-- Begin Reading passage --
Nowadays, Ritter is hooked on quilts, but not the type one nestles in at night. Her quilts are works of art, vertical treasures made to hang on walls like the oil paintings they favor. That’s not to say they don’t evoke the same response as the quilts in which one snuggles. Her creations run the gamut from those depicting feathers to full-blooming flowers. One is of a rustic horseshoe hanging on a barn wall; another, a likeness of a wooden sand fence at the beach, the sunlight flirting with the shadows through the slats.
“These are comfort quilts,” Ritter said. “A woman who bought one told me that, one night, she had a panic attack, got up, saw the quilt — which looked like a painting of big red leaves — and stroked it until her attack died down. I can’t solve all of the problems of the world, but if I can bring someone a sense of peace, consolation or encouragement, then I’ve done a really, really good thing.”
What she doesn’t stitch are art quilts of people or animals, but she’s working on it.
“I don’t yet feel competent to do living creatures,” Ritter said. “I did [quilt] one dove, but she looked constipated.”
Her workshop is a niche at the Howard County Center For The Arts, home to 14 professionals including painters, photographers and artists whose mediums include stained glass and mosaics. Six days a week, Ritter toils in her studio for six hours a day, sewing machine humming and hands flying despite a left wrist broken in a fall several months back.
“Nothing can stop me from quilting,” she said. “It’s very meditative. It’s my happy place.”
Calluses are a given.
“I could rob banks and they’d never find my fingerprints,” said Ritter, a Baltimore native who started life as a nun. Six years later, Sister Mary Joyce left the convent, married and worked various jobs, retiring in 2000 to care for her ailing father. Quilting beckoned.
“I needed to do something with my hands,” she said. Ritter joined the Faithful Circle Quilters Guild, in Columbia, to hone her skills, sewing practical quilts before tackling artistic ones in 2015. Her works hang in the HorseSpirit Arts Gallery in Savage.
The quilts, which have sold for $250 to $1,500, have hung everywhere from the Baltimore mayor’s office in City Hall to BWI Airport. Most are displayed prominently in homes, though one quilt, depicting a fragmented star, landed on a bathroom wall.
“It matched the owners’ color scheme,” Ritter said.
Lisa Scarbath, mosaics, stained glass
She has embraced art since second grade, when she won a school drawing contest during the Bicentennial. Her crayon likeness of the Liberty Bell, its crack intact and with a rainbow overhead, won a $100 savings bond. That bell, and the independence it represents, has long defined Lisa Scarbath’s passion for her craft.
“Art has been so freeing for me,” said Scarbath, 53, a mosaics devotee from Ellicott City. “It’s about having a vision, then taking solid objects and following their ‘flow’ as where they should go [on the art piece], to create the image that I had in my head.”
From those pensive jigsaw puzzles, Scarbath shapes works of different textures from the flotsam and jetsam of everyday life: a shard of colored glass or a pebble that just caught her eye. A beachcomber, she’ll scour the shoreline for shells, stones and other debris that may fit her needs.
-- End Reading passage --
-- Begin Record excerpts --
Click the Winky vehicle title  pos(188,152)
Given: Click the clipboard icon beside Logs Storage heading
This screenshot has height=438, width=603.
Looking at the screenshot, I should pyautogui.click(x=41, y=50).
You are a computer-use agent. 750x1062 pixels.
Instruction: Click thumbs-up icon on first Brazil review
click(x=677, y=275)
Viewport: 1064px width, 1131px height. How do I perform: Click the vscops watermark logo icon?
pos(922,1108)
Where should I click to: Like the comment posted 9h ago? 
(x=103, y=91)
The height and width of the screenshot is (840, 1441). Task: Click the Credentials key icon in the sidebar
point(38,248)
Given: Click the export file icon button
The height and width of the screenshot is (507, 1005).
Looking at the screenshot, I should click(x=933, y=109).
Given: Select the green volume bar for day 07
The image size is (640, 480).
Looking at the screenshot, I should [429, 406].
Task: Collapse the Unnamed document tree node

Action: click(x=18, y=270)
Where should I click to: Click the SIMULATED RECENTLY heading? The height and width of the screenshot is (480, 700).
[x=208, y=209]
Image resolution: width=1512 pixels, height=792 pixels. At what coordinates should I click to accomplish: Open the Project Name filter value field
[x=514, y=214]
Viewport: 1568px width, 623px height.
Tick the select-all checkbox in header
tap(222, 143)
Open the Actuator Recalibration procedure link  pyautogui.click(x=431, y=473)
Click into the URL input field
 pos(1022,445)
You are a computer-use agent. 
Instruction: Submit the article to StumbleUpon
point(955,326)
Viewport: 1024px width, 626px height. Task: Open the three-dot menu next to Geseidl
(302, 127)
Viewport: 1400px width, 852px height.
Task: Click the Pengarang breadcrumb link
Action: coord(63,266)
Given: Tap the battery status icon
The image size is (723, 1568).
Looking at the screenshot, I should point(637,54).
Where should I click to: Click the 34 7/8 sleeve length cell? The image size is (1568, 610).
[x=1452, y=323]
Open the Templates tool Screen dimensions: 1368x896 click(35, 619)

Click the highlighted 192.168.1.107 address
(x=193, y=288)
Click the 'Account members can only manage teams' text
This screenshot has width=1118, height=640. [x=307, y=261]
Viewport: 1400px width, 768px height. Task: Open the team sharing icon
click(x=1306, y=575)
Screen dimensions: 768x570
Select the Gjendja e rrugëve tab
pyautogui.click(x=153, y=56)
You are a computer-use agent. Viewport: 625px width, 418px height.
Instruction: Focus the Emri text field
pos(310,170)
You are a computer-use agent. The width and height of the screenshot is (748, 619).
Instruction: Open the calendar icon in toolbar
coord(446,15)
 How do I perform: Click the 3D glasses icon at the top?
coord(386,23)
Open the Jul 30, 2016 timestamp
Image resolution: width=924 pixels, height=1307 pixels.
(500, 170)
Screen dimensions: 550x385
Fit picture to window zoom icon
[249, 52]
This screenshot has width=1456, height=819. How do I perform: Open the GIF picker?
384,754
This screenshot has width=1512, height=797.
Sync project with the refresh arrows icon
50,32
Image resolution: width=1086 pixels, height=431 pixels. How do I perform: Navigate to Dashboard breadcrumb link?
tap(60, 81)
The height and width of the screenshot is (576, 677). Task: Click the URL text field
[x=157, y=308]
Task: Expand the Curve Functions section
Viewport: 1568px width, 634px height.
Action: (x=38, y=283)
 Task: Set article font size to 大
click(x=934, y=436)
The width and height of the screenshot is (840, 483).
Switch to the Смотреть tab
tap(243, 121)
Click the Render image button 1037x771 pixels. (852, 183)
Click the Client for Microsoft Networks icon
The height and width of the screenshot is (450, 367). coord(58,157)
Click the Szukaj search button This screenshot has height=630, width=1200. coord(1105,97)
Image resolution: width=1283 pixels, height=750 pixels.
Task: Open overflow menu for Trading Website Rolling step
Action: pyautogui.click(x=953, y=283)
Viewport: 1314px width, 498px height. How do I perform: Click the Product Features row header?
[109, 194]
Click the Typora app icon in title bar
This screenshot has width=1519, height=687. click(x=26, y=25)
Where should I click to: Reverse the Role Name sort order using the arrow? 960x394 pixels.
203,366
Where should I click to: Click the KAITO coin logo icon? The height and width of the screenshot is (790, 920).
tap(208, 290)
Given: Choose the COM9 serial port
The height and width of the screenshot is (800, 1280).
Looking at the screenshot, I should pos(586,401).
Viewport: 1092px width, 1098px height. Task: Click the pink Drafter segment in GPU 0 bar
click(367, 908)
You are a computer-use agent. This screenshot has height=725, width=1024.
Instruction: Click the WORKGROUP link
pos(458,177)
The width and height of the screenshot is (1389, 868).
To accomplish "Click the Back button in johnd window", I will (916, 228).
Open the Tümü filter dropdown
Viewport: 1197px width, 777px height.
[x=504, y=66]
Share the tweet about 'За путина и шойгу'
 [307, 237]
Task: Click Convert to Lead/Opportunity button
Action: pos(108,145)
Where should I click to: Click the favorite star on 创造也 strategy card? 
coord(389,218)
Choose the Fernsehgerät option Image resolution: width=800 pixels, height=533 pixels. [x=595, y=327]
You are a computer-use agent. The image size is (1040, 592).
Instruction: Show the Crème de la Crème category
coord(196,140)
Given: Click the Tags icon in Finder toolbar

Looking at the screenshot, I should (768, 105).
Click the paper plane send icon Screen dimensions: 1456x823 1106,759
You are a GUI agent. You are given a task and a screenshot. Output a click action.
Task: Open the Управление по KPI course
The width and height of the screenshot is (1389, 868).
-- End Record excerpts --
◆ Request 1
Answer these about the passage on the two artists, giving each answer on its own line:
(a) How many hours a day does Ritter work in her studio?
(b) In what year did Ritter start making artistic quilts?
(c) What did Scarbath win for her drawing of the Liberty Bell?
◆ Request 2
From the passage on the two artists, write out the stretch from "The quilts, which" through "for her craft.".

◆ Final answer 1
(a) Six hours
(b) 2015
(c) A $100 savings bond

◆ Final answer 2
The quilts, which have sold for $250 to $1,500, have hung everywhere from the Baltimore mayor’s office in City Hall to BWI Airport. Most are displayed prominently in homes, though one quilt, depicting a fragmented star, landed on a bathroom wall.
“It matched the owners’ color scheme,” Ritter said.
Lisa Scarbath, mosaics, stained glass
She has embraced art since second grade, when she won a school drawing contest during the Bicentennial. Her crayon likeness of the Liberty Bell, its crack intact and with a rainbow overhead, won a $100 savings bond. That bell, and the independence it represents, has long defined Lisa Scarbath’s passion for her craft.